Capturing public spending for public benefit by changing procurement practices achieves a lot, and can, as Preston shows, generate jobs locally. But the next step – far harder but even more worth the effort – is a shift from private and plc businesses, where profits are returned to a small number of distant investors, to wider forms of ownership. Yes, this creates an economy rooted in place, but – more than that – we know that economies with more co-operatives are fairer, have lower socio-economic inequality and are more productive.
This is why Labour’s pledge to double the size of the co-operative sector is critical. It will change the way our economy functions – who makes the decisions and how it distributes its rewards. Taken together, co-operative expansion and community wealth building provide us with an approach which transforms our economy from both the top down and bottom up.
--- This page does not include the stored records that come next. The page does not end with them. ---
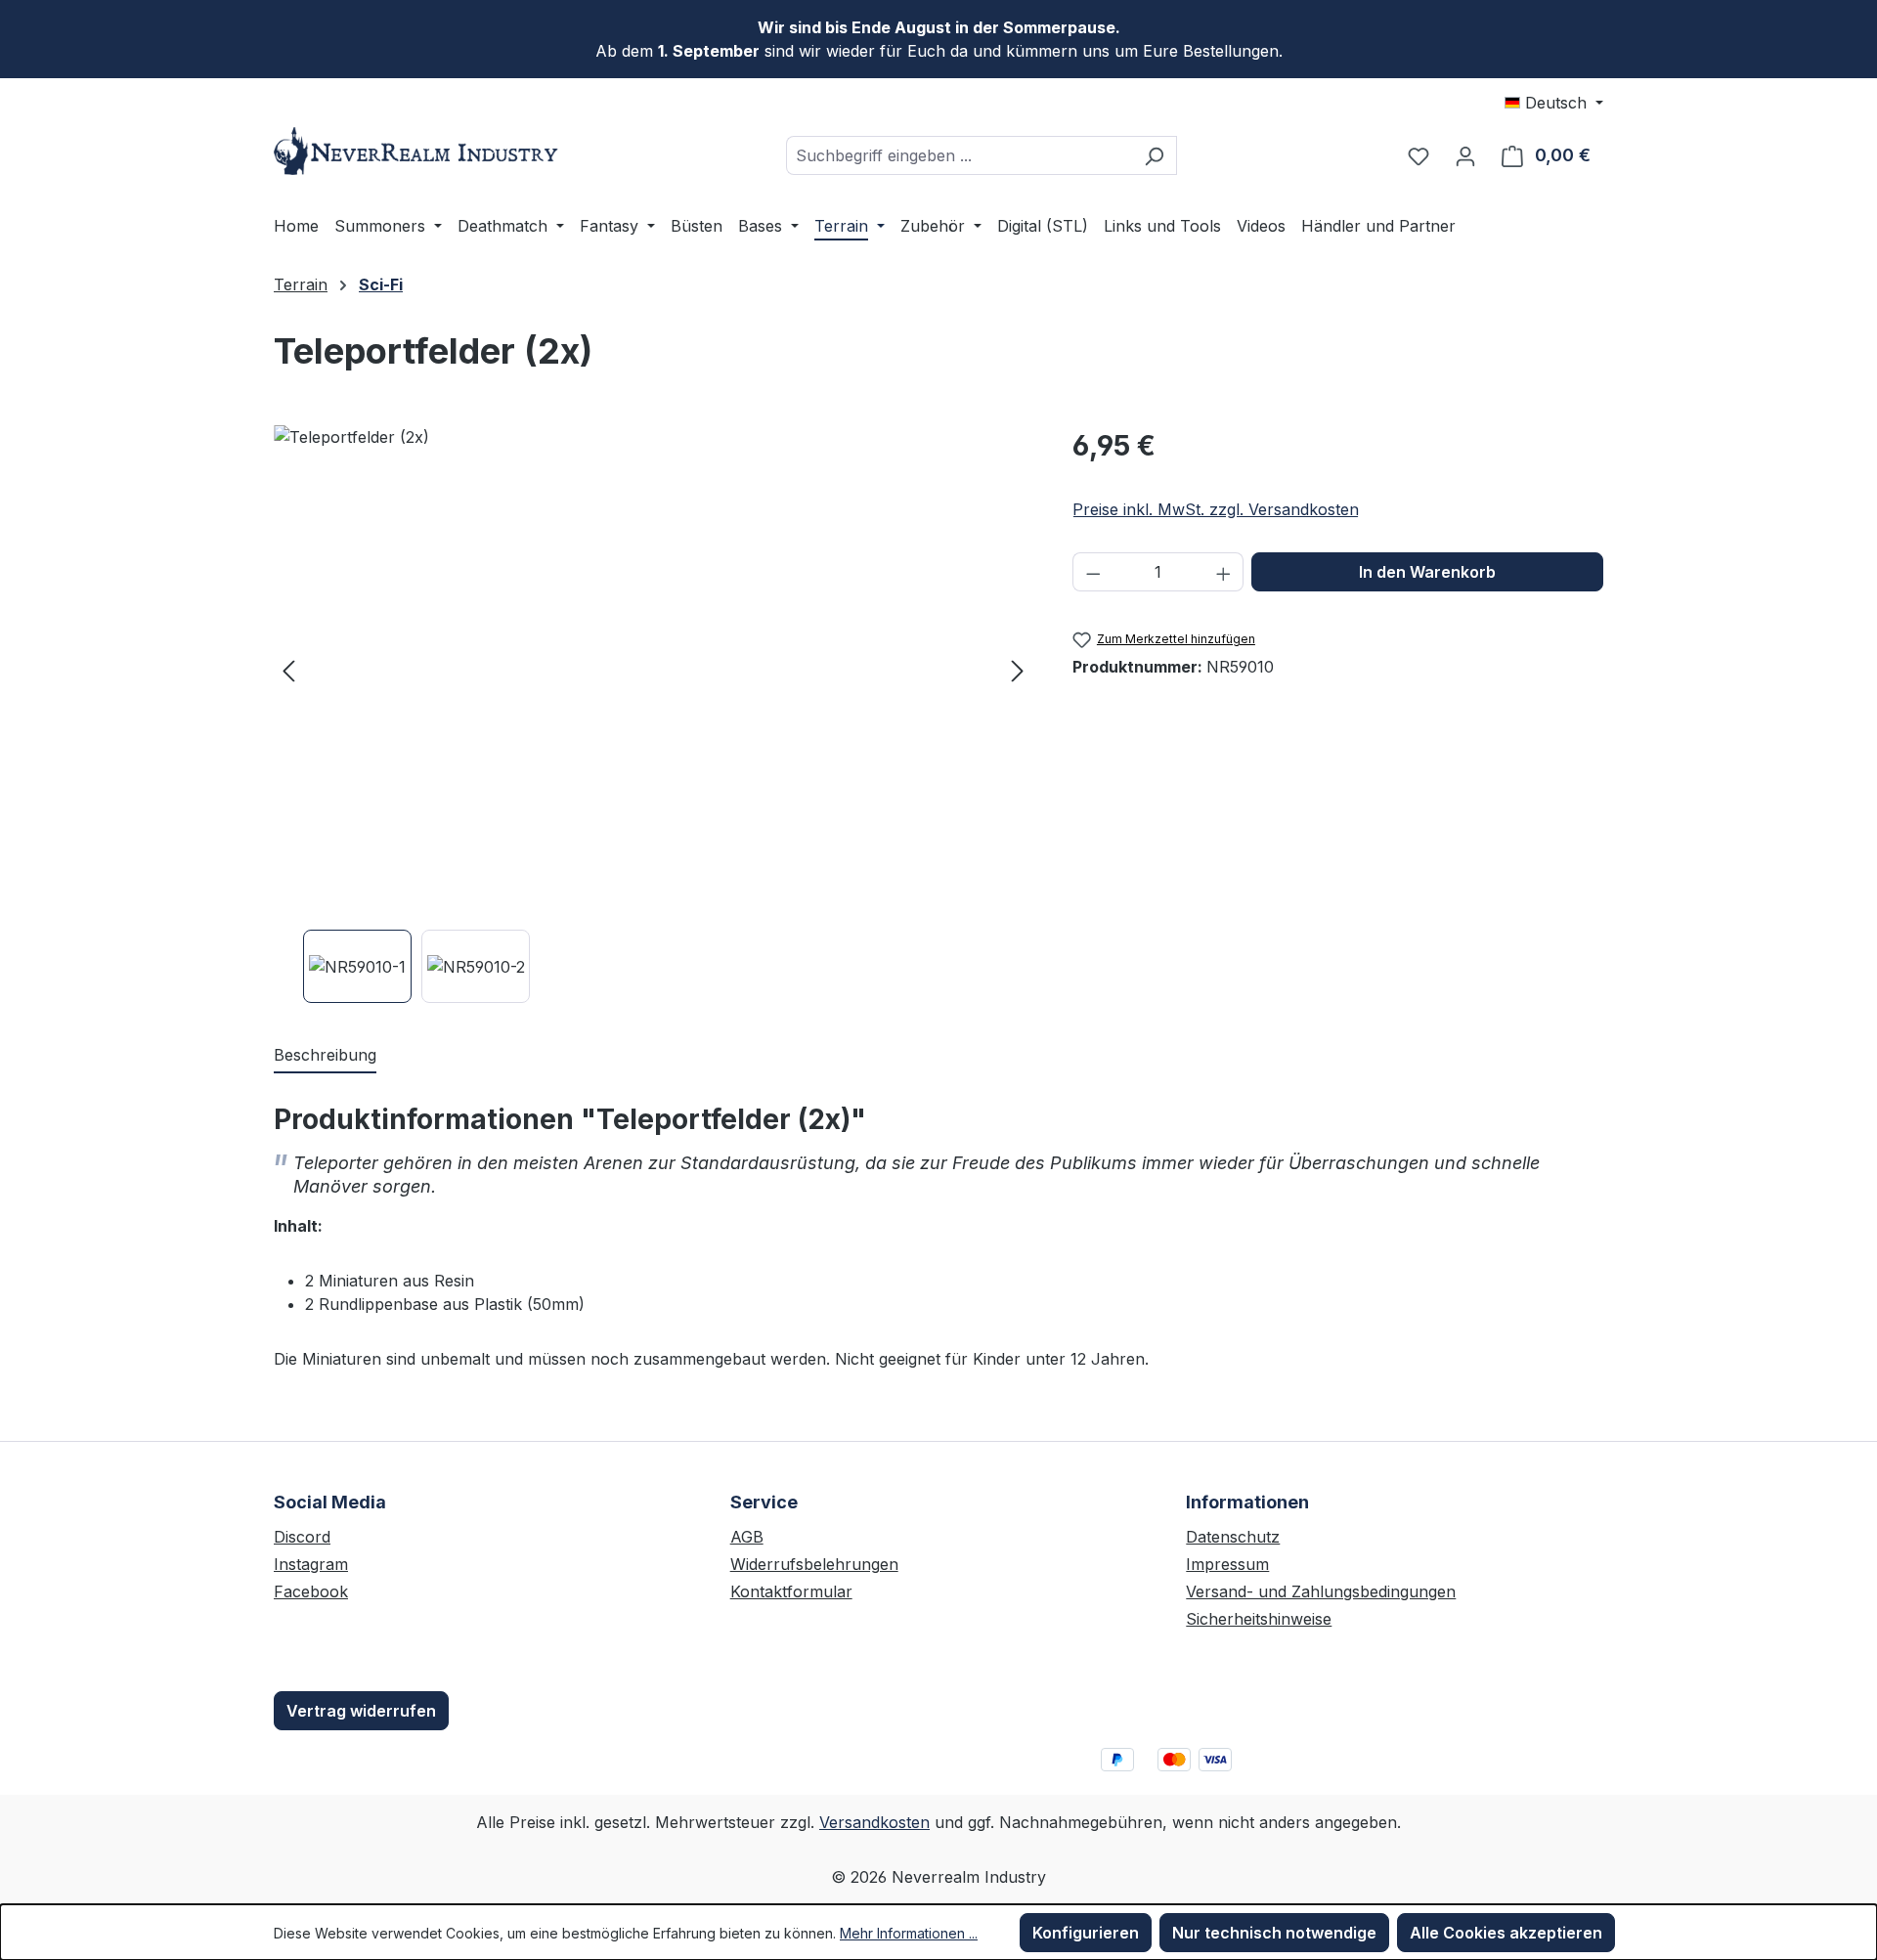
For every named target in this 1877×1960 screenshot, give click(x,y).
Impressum (1227, 1564)
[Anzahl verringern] (1092, 571)
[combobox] (959, 155)
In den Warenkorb (1427, 572)
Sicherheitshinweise (1258, 1619)
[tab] (325, 1055)
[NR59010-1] (653, 669)
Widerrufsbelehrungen (814, 1564)
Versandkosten (874, 1822)
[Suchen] (1154, 155)
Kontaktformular (791, 1591)
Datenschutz (1233, 1536)
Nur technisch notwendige (1274, 1932)
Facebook (311, 1591)
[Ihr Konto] (1465, 155)
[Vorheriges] (288, 670)
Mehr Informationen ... (909, 1933)
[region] (653, 714)
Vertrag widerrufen (361, 1710)
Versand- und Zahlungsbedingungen (1321, 1591)
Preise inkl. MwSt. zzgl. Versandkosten (1215, 509)
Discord (302, 1536)
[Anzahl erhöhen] (1223, 571)
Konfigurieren (1085, 1932)
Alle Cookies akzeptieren (1506, 1932)
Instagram (311, 1564)
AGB (747, 1536)
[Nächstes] (1017, 670)
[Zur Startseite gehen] (420, 151)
A co-operative development agency operating at a national and regional level should offer resources and support to communities and town halls, which can then ensure that decision-making is decentralised, inclusive and reflective of the needs, culture and aspirations of their own place.
This book and the body of work on community wealth building from councillors, the Labour and Co-operative Parties, from places like Cleveland and Preston, deserves recognition. Co-operation is not just a radical tradition, but a deeply practical one. It is one that doesn’t wait for the state to take action, but that believes change is made from the bottom up, through the endeavour and values of communities who come together to shape a better future. The early co-operators in Rochdale didn’t wait for permission but applied their principles on the shop floor, providing good quality, affordable food to people who were excluded from a system which didn’t care for their interests.
Community wealth building is a municipal manifestation of this co-operative spirit. Our towns, cities and regions have been left behind, and building wealth from the bottom up, using the tools available to us now rather than simply waiting for a change of heart or party in Westminster, is improving lives in the here and now. We should be giving local leaders all the support and tools possible to assist them in this quest.
This is not a replacement for action nationally – for me this agenda must be seen as complementary to action at the national level. But we can learn from what works locally, building on the advances of Labour & Co-operative councillors in power in town halls today, to develop policies to transform our economy. As we develop our policy offer, it must support not replace local innovation. Our town halls must always be a testbed for new ideas, with local communities empowered to shape the services that affect them. By delivering tangible results on the ground, community wealth building, and the body of thought surrounding it, proves to those communities seeking answers what Labour can achieve when in power. I would recommend this book to anyone who is interested in this discussion and wants to help shape it in future.
Jonathan Reynolds MP is the Labour and Cooperative MP for Stalybridge and Hyde and the Shadow Secretary of State for Work and Pensions.